Text to read:
◆ ◆ ◆ ◆ ◆ ◆ ◆
And, of course, the purpose of the task was to help you become a little bit more familiar with some of the items in financial statements:
“I think restating helped me to understand some of the items in the financial statements as I could delve deeper into the notes one at a time on the things I needed to gain a better understanding of; and doing this one at a time meant less figures and acronyms bouncing around in my head!”
A number of people commented on how they were learning more about Excel as they used it in the learning tasks of our assignment:
“I found this task quite enlightening as I do love fiddling around with Excel and having little missions to complete! I learnt a few little tricks along the way…”
And it was great to see many people sharing tips and ideas with each other; which helped people as they applied and adapted the concepts and ideas to their own company.
Now Step 4 was generally well done, although some people forgot to include this step in their submission of their assignment. Also, a small number of people did not use the Peer Feedback Sheet provided for Step 4. When providing feedback in your ASS#2 Step 10, you should make sure you use the Peer Feedback Sheet for Step 10. And it may help you give more focused and considered feedback to others in our unit.
Many people commented on how useful they found the feedback from others, and particularly that it was encouraging and affirming for them; as well as pointing out ways they could improve their ASS#2 Steps 3 & 4:
“If it wasn’t for my peers I would have submitted a very messy looking lot of financials so I found gaining feedback a very helpful thing.”
“I just want … to let you know how much assistance [another student] provided me with Step 3. [Their] detailed feedback helped … me … make changes to my spreadsheet. I was able to get my balance sheet to balance … thank you [student] for all your assistance and I really do appreciate this.”
Some people were a bit scared about being ‘judged’ by their peers for their draft work; but most people quickly got over that and found the different interactions with others instead increased their confidence in their work:
“I guess I am scared of being judged for my work but [other people] don’t care about that, they just want to help you succeed and getting over that fear has helped me a lot. I am glad I did…and just chatting on the assessment forums has increased my confidence a lot.”
Quite a few people expressed some concerns about providing feedback, and how to provide useful, ‘quality’ feedback:
“The task of providing feedback on the restated financial statements in itself was something I initially believed I would struggle with. I perceive myself as quite proficient at providing feedback for written tasks but asking for my thoughts and comments on tasks of a numerical nature was an aspect I was at first not so comfortable with … once I had completed my own restated financial statements and my commentary of the process, I felt a little more adequate to delve into the financial world of my peer’s firms.”
◆ ◆ ◆ ◆ ◆ ◆ ◆
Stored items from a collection
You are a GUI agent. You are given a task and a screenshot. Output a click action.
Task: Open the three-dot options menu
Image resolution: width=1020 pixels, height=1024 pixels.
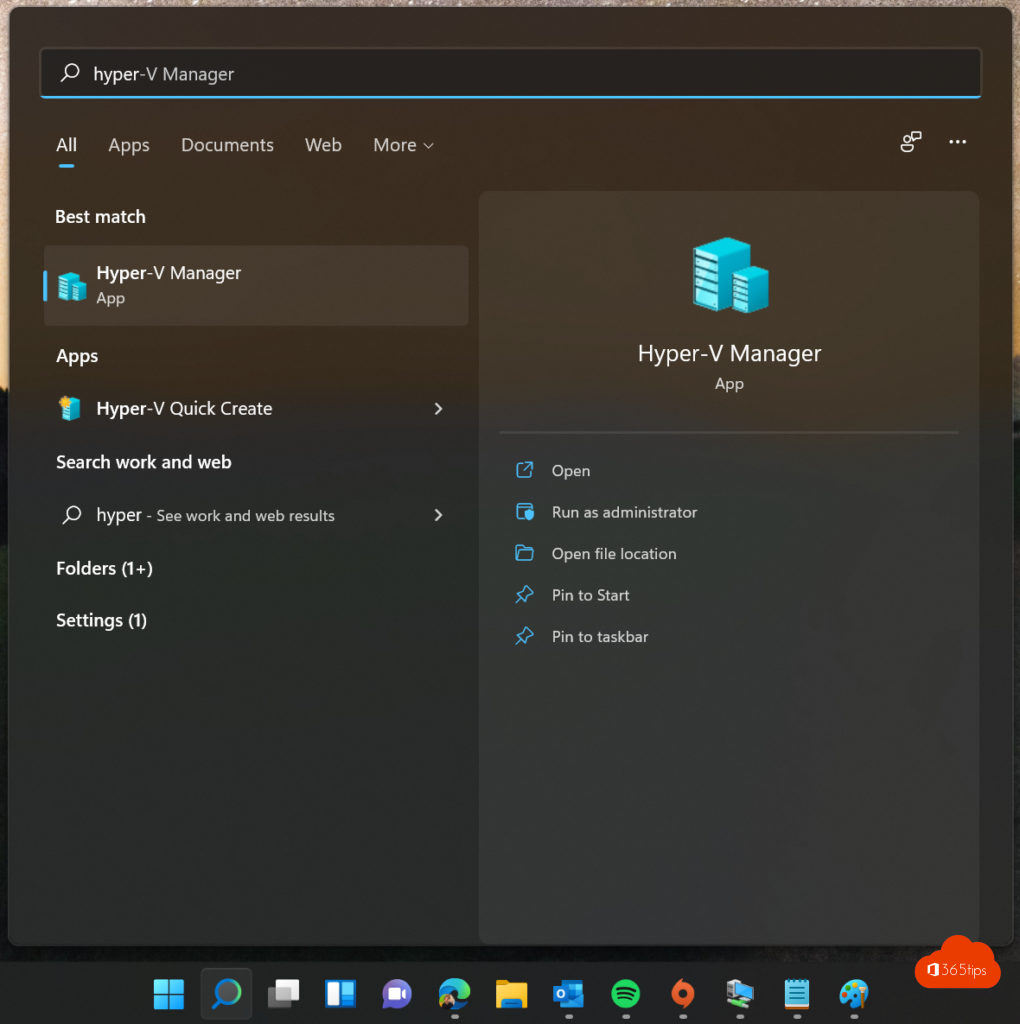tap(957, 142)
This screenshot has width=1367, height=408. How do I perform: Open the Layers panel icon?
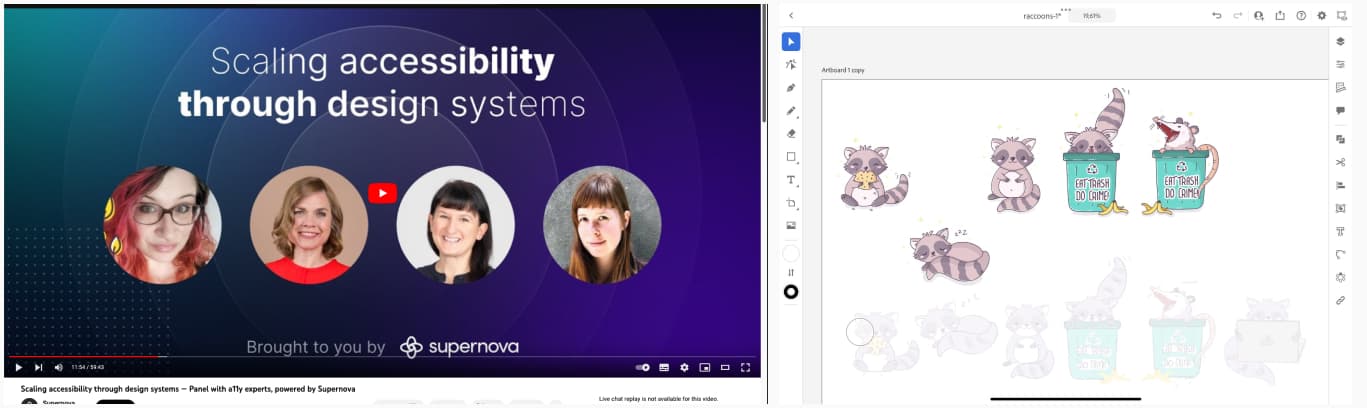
◆ ◆ ◆ ◆ ◆ ◆ ◆
Task 1:
Please retype the feedback text from "A number of" up to and including "their own company.".
Task 2:
Change "screenshot" to "screen capture" throughout all the entries, keeping everything else the same, and leave out the pictures.
The feedback text and the entries were taken from unrelated sources.

Correct response 1:
A number of people commented on how they were learning more about Excel as they used it in the learning tasks of our assignment:
“I found this task quite enlightening as I do love fiddling around with Excel and having little missions to complete! I learnt a few little tricks along the way…”
And it was great to see many people sharing tips and ideas with each other; which helped people as they applied and adapted the concepts and ideas to their own company.

Correct response 2:
You are a GUI agent. You are given a task and a screen capture. Output a click action.
Task: Open the three-dot options menu
Image resolution: width=1020 pixels, height=1024 pixels.
tap(957, 142)
This screen capture has width=1367, height=408. How do I perform: Open the Layers panel icon?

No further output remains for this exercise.